## [Problem requirements]
Swap every "GUI agent" for "screen agent" in the records below, leaving everything else the same.
-- Start Data excerpts --
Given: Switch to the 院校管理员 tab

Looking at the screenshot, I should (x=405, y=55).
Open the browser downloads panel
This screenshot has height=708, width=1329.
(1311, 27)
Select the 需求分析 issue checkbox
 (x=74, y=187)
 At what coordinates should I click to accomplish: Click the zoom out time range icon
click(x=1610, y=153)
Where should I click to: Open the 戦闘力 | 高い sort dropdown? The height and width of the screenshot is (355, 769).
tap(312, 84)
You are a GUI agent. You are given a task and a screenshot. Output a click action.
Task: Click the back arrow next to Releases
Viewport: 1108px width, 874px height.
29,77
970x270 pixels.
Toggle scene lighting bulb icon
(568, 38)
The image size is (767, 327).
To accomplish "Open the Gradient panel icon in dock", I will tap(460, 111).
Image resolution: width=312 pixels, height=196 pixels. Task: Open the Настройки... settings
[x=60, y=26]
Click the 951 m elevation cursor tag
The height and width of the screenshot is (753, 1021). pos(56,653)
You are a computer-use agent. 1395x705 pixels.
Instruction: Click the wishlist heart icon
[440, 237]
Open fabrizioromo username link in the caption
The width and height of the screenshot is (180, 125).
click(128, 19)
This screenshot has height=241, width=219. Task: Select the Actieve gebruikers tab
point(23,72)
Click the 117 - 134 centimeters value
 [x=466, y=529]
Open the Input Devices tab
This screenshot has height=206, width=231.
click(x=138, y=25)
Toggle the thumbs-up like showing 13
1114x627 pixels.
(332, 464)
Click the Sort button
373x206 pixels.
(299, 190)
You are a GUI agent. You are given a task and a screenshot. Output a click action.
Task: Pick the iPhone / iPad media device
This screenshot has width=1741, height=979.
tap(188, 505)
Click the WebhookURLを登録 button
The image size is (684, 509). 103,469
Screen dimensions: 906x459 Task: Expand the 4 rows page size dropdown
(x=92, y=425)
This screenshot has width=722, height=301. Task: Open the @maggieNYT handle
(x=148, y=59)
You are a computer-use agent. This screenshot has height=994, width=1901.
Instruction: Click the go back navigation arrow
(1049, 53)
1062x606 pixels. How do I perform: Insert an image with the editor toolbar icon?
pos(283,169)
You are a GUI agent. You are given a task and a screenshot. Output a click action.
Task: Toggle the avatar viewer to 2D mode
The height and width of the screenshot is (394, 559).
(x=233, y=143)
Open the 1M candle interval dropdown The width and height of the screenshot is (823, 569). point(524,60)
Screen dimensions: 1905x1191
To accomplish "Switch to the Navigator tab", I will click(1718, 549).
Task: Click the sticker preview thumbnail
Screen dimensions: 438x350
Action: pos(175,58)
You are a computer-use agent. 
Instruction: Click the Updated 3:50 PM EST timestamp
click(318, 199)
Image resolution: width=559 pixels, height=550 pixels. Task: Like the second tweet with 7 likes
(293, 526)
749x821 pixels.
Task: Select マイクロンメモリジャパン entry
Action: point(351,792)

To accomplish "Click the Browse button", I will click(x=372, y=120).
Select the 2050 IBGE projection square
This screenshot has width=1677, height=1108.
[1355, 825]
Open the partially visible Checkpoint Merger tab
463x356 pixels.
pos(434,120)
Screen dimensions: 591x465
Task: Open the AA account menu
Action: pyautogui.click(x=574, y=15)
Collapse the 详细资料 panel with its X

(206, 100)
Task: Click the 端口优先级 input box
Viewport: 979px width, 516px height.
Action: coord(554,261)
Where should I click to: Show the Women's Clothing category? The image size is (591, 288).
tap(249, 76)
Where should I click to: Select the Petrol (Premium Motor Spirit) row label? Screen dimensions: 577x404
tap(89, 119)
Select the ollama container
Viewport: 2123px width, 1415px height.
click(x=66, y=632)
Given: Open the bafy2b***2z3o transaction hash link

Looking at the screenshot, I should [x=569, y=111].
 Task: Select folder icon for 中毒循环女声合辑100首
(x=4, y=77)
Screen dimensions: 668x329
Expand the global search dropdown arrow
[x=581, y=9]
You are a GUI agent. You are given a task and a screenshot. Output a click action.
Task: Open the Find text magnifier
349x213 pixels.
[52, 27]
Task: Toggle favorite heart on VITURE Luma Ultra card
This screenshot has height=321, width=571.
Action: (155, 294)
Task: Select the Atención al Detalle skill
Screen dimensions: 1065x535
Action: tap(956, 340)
-- End Data excerpts --
## [Problem solution]
Given: Switch to the 院校管理员 tab

Looking at the screenshot, I should (x=405, y=55).
Open the browser downloads panel
This screenshot has height=708, width=1329.
(1311, 27)
Select the 需求分析 issue checkbox
 (x=74, y=187)
 At what coordinates should I click to accomplish: Click the zoom out time range icon
click(x=1610, y=153)
Where should I click to: Open the 戦闘力 | 高い sort dropdown? The height and width of the screenshot is (355, 769).
tap(312, 84)
You are a screen agent. You are given a task and a screenshot. Output a click action.
Task: Click the back arrow next to Releases
Viewport: 1108px width, 874px height.
29,77
970x270 pixels.
Toggle scene lighting bulb icon
(568, 38)
The image size is (767, 327).
To accomplish "Open the Gradient panel icon in dock", I will tap(460, 111).
Image resolution: width=312 pixels, height=196 pixels. Task: Open the Настройки... settings
[x=60, y=26]
Click the 951 m elevation cursor tag
The height and width of the screenshot is (753, 1021). pos(56,653)
You are a computer-use agent. 1395x705 pixels.
Instruction: Click the wishlist heart icon
[440, 237]
Open fabrizioromo username link in the caption
The width and height of the screenshot is (180, 125).
click(128, 19)
This screenshot has height=241, width=219. Task: Select the Actieve gebruikers tab
point(23,72)
Click the 117 - 134 centimeters value
 [x=466, y=529]
Open the Input Devices tab
This screenshot has height=206, width=231.
click(x=138, y=25)
Toggle the thumbs-up like showing 13
1114x627 pixels.
(332, 464)
Click the Sort button
373x206 pixels.
(299, 190)
You are a screen agent. You are given a task and a screenshot. Output a click action.
Task: Pick the iPhone / iPad media device
This screenshot has width=1741, height=979.
tap(188, 505)
Click the WebhookURLを登録 button
The image size is (684, 509). 103,469
Screen dimensions: 906x459 Task: Expand the 4 rows page size dropdown
(x=92, y=425)
This screenshot has width=722, height=301. Task: Open the @maggieNYT handle
(x=148, y=59)
You are a computer-use agent. This screenshot has height=994, width=1901.
Instruction: Click the go back navigation arrow
(1049, 53)
1062x606 pixels. How do I perform: Insert an image with the editor toolbar icon?
pos(283,169)
You are a screen agent. You are given a task and a screenshot. Output a click action.
Task: Toggle the avatar viewer to 2D mode
The height and width of the screenshot is (394, 559).
(x=233, y=143)
Open the 1M candle interval dropdown The width and height of the screenshot is (823, 569). point(524,60)
Screen dimensions: 1905x1191
To accomplish "Switch to the Navigator tab", I will click(1718, 549).
Task: Click the sticker preview thumbnail
Screen dimensions: 438x350
Action: pos(175,58)
You are a computer-use agent. 
Instruction: Click the Updated 3:50 PM EST timestamp
click(318, 199)
Image resolution: width=559 pixels, height=550 pixels. Task: Like the second tweet with 7 likes
(293, 526)
749x821 pixels.
Task: Select マイクロンメモリジャパン entry
Action: point(351,792)

To accomplish "Click the Browse button", I will click(x=372, y=120).
Select the 2050 IBGE projection square
This screenshot has width=1677, height=1108.
[1355, 825]
Open the partially visible Checkpoint Merger tab
463x356 pixels.
pos(434,120)
Screen dimensions: 591x465
Task: Open the AA account menu
Action: pyautogui.click(x=574, y=15)
Collapse the 详细资料 panel with its X

(206, 100)
Task: Click the 端口优先级 input box
Viewport: 979px width, 516px height.
Action: coord(554,261)
Where should I click to: Show the Women's Clothing category? The image size is (591, 288).
tap(249, 76)
Where should I click to: Select the Petrol (Premium Motor Spirit) row label? Screen dimensions: 577x404
tap(89, 119)
Select the ollama container
Viewport: 2123px width, 1415px height.
click(x=66, y=632)
Given: Open the bafy2b***2z3o transaction hash link

Looking at the screenshot, I should [x=569, y=111].
 Task: Select folder icon for 中毒循环女声合辑100首
(x=4, y=77)
Screen dimensions: 668x329
Expand the global search dropdown arrow
[x=581, y=9]
You are a screen agent. You are given a task and a screenshot. Output a click action.
Task: Open the Find text magnifier
349x213 pixels.
[52, 27]
Task: Toggle favorite heart on VITURE Luma Ultra card
This screenshot has height=321, width=571.
Action: (155, 294)
Task: Select the Atención al Detalle skill
Screen dimensions: 1065x535
Action: tap(956, 340)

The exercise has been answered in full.